▸ **Material provided**
[Start of section]

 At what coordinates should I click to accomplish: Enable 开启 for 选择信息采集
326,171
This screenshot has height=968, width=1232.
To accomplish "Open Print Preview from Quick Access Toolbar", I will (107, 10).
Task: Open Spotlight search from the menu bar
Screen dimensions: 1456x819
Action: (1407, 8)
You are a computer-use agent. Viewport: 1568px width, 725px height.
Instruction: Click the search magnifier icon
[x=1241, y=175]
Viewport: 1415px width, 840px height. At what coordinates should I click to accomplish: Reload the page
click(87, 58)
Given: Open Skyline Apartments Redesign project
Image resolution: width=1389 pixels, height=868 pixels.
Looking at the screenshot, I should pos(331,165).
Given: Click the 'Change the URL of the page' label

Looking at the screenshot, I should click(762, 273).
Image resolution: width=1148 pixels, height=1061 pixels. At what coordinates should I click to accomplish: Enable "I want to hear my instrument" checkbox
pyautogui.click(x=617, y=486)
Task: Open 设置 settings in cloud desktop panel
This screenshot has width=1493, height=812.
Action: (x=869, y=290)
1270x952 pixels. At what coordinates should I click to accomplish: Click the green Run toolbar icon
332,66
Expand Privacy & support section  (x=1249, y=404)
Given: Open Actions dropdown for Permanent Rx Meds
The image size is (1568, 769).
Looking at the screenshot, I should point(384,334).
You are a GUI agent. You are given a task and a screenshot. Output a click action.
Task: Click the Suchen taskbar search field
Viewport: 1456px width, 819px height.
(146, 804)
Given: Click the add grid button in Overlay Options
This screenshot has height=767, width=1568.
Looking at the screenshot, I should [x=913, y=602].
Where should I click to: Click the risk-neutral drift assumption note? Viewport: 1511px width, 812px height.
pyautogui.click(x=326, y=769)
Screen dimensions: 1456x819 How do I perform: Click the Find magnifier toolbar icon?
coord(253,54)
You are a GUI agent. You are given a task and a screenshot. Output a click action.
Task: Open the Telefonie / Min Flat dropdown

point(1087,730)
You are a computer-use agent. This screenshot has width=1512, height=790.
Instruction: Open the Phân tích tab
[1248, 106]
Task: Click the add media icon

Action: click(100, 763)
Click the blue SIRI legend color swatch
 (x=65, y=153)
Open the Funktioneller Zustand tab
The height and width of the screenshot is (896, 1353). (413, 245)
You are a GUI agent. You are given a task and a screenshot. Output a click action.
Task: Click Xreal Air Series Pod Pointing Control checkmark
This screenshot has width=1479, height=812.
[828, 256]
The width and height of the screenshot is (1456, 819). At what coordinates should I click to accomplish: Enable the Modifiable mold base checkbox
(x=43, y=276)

[End of section]

▸ **Problem statement**
Reproduce every record in full, keeping each one exactly as it reads.

▸ **Exercise result**
 At what coordinates should I click to accomplish: Enable 开启 for 选择信息采集
326,171
This screenshot has height=968, width=1232.
To accomplish "Open Print Preview from Quick Access Toolbar", I will (107, 10).
Task: Open Spotlight search from the menu bar
Screen dimensions: 1456x819
Action: (1407, 8)
You are a computer-use agent. Viewport: 1568px width, 725px height.
Instruction: Click the search magnifier icon
[x=1241, y=175]
Viewport: 1415px width, 840px height. At what coordinates should I click to accomplish: Reload the page
click(87, 58)
Given: Open Skyline Apartments Redesign project
Image resolution: width=1389 pixels, height=868 pixels.
Looking at the screenshot, I should pos(331,165).
Given: Click the 'Change the URL of the page' label

Looking at the screenshot, I should click(762, 273).
Image resolution: width=1148 pixels, height=1061 pixels. At what coordinates should I click to accomplish: Enable "I want to hear my instrument" checkbox
pyautogui.click(x=617, y=486)
Task: Open 设置 settings in cloud desktop panel
This screenshot has width=1493, height=812.
Action: (x=869, y=290)
1270x952 pixels. At what coordinates should I click to accomplish: Click the green Run toolbar icon
332,66
Expand Privacy & support section  (x=1249, y=404)
Given: Open Actions dropdown for Permanent Rx Meds
The image size is (1568, 769).
Looking at the screenshot, I should point(384,334).
You are a GUI agent. You are given a task and a screenshot. Output a click action.
Task: Click the Suchen taskbar search field
Viewport: 1456px width, 819px height.
(146, 804)
Given: Click the add grid button in Overlay Options
This screenshot has height=767, width=1568.
Looking at the screenshot, I should [x=913, y=602].
Where should I click to: Click the risk-neutral drift assumption note? Viewport: 1511px width, 812px height.
pyautogui.click(x=326, y=769)
Screen dimensions: 1456x819 How do I perform: Click the Find magnifier toolbar icon?
coord(253,54)
You are a GUI agent. You are given a task and a screenshot. Output a click action.
Task: Open the Telefonie / Min Flat dropdown

point(1087,730)
You are a computer-use agent. This screenshot has width=1512, height=790.
Instruction: Open the Phân tích tab
[1248, 106]
Task: Click the add media icon

Action: click(100, 763)
Click the blue SIRI legend color swatch
 (x=65, y=153)
Open the Funktioneller Zustand tab
The height and width of the screenshot is (896, 1353). (413, 245)
You are a GUI agent. You are given a task and a screenshot. Output a click action.
Task: Click Xreal Air Series Pod Pointing Control checkmark
This screenshot has width=1479, height=812.
[828, 256]
The width and height of the screenshot is (1456, 819). At what coordinates should I click to accomplish: Enable the Modifiable mold base checkbox
(x=43, y=276)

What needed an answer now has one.